I'm beginning an install on a 1995 American Heritage (8202). My question is why is the side door clearance to combustibles 4 FEET whereas other hearthstone stoves with the side loading door it's considerably less? I'm having a hard time finding a place for it - And I know how important codes are after reading other posts here  My house isn't very big.. Does building a non combustable wall reduce this to 2 or even 3 feet?? Thanks


----------



## begreen (Jun 10, 2013)

That does sound very high, when the Heritage 8020 is only something like 17". I don't have the manual for this stove, so all I can recommend is to read it again closely to be sure there is not an error.


----------



## Highbeam (Jun 10, 2013)

Wow, 4 feet. I am guessing some sort of error somewhere. Regular NFPA spec for a freaking burn barrel is less than that.


----------



## EaatyB (Jun 10, 2013)

Thats what I thought - being a worrywort I would rather stick to what it sais in the unlikelyhood I burn my house down and they say "well your stove wasn't 48 inches from the wall". And I'm assuming scale played no part in their diagrams.. Here's a link if the photo i cropped doesn't appear


----------



## begreen (Jun 10, 2013)

Can't argue with the manual, but I would think you can reduce that 48" by up to 2/3ds with a proper NFPA wall shield. How close is the side wall now? What is the goal?


----------



## EaatyB (Jun 10, 2013)

I haven't placed it yet but we decided it would be best/easiest in the front (insulated) porch. The width of the porch is about 90 inches, I wanted to center it but that would only leave about 34 inches to the exterior wall, So moving it slightly off-center (towards the interior wall) would give me some but still not 48 inches..Thinking I should've bought a different stove. Someday I will afford a new one!

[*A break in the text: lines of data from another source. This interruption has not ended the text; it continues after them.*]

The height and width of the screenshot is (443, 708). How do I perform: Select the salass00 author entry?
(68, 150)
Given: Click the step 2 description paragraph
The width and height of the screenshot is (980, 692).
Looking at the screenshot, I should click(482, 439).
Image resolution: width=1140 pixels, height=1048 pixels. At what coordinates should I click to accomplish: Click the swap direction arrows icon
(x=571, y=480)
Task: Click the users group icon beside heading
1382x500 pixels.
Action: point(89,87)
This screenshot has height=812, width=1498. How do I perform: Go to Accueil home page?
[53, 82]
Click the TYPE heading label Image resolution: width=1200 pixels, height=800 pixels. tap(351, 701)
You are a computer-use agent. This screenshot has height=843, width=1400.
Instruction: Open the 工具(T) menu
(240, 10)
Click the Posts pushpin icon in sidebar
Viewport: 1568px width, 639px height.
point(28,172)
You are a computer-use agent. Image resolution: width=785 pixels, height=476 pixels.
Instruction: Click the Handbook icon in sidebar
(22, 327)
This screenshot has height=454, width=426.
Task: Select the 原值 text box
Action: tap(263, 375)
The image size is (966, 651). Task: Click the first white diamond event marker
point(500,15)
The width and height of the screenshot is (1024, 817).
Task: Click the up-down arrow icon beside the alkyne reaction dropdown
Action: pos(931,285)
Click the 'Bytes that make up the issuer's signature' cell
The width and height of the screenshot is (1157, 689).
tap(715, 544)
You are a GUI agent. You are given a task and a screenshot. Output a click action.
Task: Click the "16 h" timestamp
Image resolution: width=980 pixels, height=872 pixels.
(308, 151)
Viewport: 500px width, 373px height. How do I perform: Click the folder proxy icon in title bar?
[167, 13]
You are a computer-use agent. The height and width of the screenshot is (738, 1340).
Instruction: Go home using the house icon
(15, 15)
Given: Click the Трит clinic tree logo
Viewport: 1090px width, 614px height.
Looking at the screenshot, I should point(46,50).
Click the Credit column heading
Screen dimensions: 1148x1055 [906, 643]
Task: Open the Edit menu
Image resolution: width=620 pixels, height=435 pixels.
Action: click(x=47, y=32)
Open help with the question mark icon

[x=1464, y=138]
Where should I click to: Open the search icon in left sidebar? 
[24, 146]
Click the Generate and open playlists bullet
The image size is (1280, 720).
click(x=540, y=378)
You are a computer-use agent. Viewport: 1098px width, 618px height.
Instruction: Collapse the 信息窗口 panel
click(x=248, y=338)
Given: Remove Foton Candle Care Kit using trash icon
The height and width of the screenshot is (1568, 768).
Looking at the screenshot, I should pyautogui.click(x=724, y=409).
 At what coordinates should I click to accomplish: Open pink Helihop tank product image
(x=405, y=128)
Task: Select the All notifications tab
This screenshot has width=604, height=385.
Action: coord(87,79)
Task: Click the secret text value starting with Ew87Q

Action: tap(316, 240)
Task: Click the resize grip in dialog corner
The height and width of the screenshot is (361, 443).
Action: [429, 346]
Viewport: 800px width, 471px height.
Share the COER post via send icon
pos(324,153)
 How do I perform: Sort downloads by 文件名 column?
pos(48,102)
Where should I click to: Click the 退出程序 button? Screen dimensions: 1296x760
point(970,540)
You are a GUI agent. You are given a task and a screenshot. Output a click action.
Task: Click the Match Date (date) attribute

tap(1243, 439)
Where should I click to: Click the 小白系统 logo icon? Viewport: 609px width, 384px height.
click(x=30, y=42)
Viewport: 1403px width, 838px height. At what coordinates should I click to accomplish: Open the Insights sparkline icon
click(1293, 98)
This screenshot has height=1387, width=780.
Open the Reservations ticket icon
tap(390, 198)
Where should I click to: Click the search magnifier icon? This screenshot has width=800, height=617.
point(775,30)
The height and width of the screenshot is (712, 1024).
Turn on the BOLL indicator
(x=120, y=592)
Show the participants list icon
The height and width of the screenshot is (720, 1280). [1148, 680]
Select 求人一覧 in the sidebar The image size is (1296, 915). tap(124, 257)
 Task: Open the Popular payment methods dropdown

I sent an email to Hearthstone co but no response yet

I've read a few of the posts with NFPA wall shield, that will be the route we go.. thanks for the advice!


----------



## Highbeam (Jun 11, 2013)

begreen said:


> I would think you can reduce that 48" by up to 2/3ds with a proper NFPA wall shield.


 
Hold up now, unless the Hearthstone manual specifically allows for the 2/3 reduction you can't do it. The NFPA reduction only works for the standard NFPA clearances unless your manual allows for it specifically. This is why it almost never makes any sense to build a wall shield.

I wonder if the 48 was supposed to be an 18?


----------



## EaatyB (Jun 11, 2013)

Ok! Hearthstone wrote back to me - "that stove is an EPA exempt model which is designed to burn rapidly all the time; it doesn’t have an air control over the intake on the back. Consequentially the stove can burn very hot and the tested and listed clearance from the loading door side is 48 inches as per the clearance diagram in the manual."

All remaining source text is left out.